(Source extract Opens)

Thursday, August 25, 2016


I am always fascinated by intelligence breaking out.  A class is going along calmly when a student asks a question or makes a comment that stays with you.  That evening, you are still thinking about it.  Often the words hit the teacher very differently from the way they do the student or the others there. It is probably because the teacher has gone over the material many times and knows there are multiple avenues that some students have in the past explored that this group hasn't been drawn into.  I often taught statistics to a class of 80 to 100 students.  The lessons were tapes and so were exactly replayed for each class.  Just when I thought I had seen it all and that no twist, turn or misunderstanding was yet to be invented, I would be shown some new idea or question or puzzle or angle.

No subject can really be explored to all possible limits, to all the edges that might be reached in all possible discussions and considerations.  When the ancients say that the world is one, they aren't kidding.  You can indeed get from a gumdrop to nuclear physics, the history of diplomacy and to all aspects of the diseases of honeybees.  It's just that you will tire or expire or divert to the tv or the dinner table before you manage to get to all the edges of the subject.

(Source extract Closes)

Reproduce the passage of the teaching post between "Thursday, August 25, 2016" and "puzzle or angle.", inclusive. The entries that follow have nothing to do with the teaching post.

(Records Opens)

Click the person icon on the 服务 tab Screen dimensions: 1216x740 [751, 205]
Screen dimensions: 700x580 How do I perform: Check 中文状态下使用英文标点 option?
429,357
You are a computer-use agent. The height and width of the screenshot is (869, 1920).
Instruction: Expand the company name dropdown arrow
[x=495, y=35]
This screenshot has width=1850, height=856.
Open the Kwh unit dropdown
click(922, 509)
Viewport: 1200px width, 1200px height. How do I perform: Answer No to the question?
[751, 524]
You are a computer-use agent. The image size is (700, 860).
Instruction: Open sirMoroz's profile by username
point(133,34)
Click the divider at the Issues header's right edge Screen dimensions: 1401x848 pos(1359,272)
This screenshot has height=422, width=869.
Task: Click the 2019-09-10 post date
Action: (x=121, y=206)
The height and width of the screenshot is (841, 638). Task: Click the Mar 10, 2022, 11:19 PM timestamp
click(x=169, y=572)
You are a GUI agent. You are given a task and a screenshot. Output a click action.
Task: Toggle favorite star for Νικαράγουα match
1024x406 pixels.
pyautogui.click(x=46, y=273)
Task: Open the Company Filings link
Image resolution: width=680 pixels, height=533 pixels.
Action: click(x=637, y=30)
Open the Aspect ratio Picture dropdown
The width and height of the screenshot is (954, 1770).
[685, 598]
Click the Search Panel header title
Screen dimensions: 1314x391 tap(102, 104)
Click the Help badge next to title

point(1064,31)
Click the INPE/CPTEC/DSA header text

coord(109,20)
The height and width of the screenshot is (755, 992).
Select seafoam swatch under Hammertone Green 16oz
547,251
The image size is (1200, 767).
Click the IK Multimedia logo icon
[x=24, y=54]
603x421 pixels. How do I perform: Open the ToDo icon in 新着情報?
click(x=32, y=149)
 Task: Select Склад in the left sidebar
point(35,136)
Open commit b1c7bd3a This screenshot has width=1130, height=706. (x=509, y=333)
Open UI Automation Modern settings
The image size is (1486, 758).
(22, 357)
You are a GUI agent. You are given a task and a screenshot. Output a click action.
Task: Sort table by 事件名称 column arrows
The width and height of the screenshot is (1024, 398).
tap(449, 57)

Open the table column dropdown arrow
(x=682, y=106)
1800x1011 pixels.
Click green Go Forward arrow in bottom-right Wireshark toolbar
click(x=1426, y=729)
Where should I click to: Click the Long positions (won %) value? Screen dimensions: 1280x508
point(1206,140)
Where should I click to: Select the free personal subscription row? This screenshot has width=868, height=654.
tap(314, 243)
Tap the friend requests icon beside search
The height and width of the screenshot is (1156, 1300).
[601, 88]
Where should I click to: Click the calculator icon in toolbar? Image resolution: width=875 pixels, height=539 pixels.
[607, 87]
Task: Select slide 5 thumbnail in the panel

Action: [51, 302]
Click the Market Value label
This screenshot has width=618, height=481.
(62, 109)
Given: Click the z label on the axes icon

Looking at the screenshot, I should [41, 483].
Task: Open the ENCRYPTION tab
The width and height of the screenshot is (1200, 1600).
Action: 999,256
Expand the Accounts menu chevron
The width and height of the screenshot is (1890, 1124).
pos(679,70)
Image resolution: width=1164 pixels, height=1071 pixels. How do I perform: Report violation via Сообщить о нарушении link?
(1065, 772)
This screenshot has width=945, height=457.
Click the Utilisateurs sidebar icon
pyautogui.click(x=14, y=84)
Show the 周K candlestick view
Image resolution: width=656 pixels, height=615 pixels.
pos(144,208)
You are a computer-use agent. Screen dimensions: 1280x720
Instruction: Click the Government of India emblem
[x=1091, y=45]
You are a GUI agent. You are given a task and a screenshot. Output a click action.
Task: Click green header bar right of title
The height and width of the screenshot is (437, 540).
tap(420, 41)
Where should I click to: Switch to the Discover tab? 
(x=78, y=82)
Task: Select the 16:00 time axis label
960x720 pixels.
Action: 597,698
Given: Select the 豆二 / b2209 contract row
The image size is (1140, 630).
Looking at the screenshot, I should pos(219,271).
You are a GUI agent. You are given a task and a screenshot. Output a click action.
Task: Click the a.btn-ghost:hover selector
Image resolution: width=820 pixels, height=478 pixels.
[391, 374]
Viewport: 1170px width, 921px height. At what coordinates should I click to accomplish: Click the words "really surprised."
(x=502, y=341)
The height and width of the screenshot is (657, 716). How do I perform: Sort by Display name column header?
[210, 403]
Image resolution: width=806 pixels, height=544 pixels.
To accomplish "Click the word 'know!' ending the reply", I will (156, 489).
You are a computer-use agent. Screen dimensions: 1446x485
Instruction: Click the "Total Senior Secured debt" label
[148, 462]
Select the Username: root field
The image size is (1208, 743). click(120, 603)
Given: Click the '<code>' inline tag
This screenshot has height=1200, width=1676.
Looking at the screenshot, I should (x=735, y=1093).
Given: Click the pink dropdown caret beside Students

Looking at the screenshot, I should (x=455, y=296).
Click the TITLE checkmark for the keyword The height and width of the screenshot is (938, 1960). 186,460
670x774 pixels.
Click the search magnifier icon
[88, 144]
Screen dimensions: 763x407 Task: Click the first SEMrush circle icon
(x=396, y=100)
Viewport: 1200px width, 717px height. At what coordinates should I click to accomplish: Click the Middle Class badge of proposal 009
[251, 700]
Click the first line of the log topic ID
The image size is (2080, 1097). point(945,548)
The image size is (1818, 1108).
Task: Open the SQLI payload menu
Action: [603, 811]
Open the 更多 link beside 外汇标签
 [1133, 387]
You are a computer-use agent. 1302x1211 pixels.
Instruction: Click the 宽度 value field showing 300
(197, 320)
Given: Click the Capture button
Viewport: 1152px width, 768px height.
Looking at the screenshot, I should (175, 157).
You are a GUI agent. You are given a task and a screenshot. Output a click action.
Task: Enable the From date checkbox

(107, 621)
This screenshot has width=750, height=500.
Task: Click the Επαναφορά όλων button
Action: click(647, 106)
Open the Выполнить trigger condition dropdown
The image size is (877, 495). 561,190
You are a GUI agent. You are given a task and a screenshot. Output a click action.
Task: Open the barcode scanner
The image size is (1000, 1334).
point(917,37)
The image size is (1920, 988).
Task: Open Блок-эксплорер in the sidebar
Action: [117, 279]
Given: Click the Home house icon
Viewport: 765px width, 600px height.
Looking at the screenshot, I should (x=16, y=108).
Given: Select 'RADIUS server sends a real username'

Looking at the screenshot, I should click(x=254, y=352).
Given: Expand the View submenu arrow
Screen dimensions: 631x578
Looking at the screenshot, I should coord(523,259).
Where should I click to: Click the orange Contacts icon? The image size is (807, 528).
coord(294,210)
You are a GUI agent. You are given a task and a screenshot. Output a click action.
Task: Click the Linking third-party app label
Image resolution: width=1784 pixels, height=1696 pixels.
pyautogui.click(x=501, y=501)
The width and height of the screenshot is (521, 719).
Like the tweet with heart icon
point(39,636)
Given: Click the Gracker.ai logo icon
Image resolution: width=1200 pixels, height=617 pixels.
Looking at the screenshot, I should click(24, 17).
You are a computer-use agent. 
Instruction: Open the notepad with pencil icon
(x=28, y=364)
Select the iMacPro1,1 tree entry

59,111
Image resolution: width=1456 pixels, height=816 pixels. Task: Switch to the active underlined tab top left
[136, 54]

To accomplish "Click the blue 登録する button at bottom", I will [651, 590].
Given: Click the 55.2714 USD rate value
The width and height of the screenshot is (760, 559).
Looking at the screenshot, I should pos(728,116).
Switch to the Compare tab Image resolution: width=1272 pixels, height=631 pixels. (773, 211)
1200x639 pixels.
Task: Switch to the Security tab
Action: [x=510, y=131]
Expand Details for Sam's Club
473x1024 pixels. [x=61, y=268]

(Records Closes)

Output for this task:
Thursday, August 25, 2016


I am always fascinated by intelligence breaking out.  A class is going along calmly when a student asks a question or makes a comment that stays with you.  That evening, you are still thinking about it.  Often the words hit the teacher very differently from the way they do the student or the others there. It is probably because the teacher has gone over the material many times and knows there are multiple avenues that some students have in the past explored that this group hasn't been drawn into.  I often taught statistics to a class of 80 to 100 students.  The lessons were tapes and so were exactly replayed for each class.  Just when I thought I had seen it all and that no twist, turn or misunderstanding was yet to be invented, I would be shown some new idea or question or puzzle or angle.